Topography of Convergence
K-Means is one of the most popular clustering algorithms. The K-means algorithm performs sequential iterations looking to minimise the distance among the datapoints belonging to a pre-defined number of groups or clusters. The algorithm converges consistenly for different initializations
Data visualization could help in reducing the parameter space when the whole spectrum of potential solutions of an algorithm is analyzed. In this dataviz some examples are shown on the phase space of cluster size and distance, on distance types and the outcome in terms of time and distribution. Project developed with the Ecole Centrale de Lyon.
Three different datasets are considered in this exploratory analysis, with a variety of point distribution.
Different initializations converge in the phase space of cluster size and total distance. For a given number of centroids, three in this case, the different initializations form specific paths over which they converge, leaving some regions in the Phase Space without trajectories. Depending on the dataset, these trajectories change.

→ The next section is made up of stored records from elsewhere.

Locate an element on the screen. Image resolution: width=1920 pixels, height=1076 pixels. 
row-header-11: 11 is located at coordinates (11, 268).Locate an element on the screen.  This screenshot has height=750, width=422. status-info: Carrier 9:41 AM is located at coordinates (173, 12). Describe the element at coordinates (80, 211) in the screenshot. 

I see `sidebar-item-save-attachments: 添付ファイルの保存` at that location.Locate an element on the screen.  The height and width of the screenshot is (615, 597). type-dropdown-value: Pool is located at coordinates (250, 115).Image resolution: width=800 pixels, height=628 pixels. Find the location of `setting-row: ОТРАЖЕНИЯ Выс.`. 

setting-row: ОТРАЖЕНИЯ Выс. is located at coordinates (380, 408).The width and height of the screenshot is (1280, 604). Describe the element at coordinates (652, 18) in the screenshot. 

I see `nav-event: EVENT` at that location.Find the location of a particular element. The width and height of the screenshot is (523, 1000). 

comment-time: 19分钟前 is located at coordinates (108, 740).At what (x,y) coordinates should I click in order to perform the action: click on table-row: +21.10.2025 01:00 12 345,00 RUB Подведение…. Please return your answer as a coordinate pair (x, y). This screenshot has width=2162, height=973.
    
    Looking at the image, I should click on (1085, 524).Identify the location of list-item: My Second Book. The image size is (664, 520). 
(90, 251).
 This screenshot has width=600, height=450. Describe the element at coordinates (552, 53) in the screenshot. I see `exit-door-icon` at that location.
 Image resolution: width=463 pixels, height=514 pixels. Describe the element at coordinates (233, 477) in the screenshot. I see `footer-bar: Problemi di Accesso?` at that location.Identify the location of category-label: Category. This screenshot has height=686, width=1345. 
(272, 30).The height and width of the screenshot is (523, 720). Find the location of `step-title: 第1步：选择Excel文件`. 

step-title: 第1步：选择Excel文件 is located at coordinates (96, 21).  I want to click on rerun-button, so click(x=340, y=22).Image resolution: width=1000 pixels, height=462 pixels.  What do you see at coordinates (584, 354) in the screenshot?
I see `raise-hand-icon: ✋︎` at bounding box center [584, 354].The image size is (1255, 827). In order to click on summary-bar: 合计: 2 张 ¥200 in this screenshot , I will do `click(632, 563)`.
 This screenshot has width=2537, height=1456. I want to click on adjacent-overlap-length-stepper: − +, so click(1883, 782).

The Euclidean distance is usually taken for granted in clustering algorithms, although there are other definitions of distances such as Manhattan (or City Block) , Cosine and Max-Min. The contours displayed here show the density of the location of centroids depending on the distance used, in this case Euclidean and Manhattan. Even on this simple datasets there is a slight difference on the topography occupied by the centroids.
The initial location of the centroids, a process known as seeding, has a large influence on the algorithm performance in terms of actual cluster distribution and computing time. Here we can see the computing time and cluster distribution for different number of centroids and different grid on which the initial centroids are placed.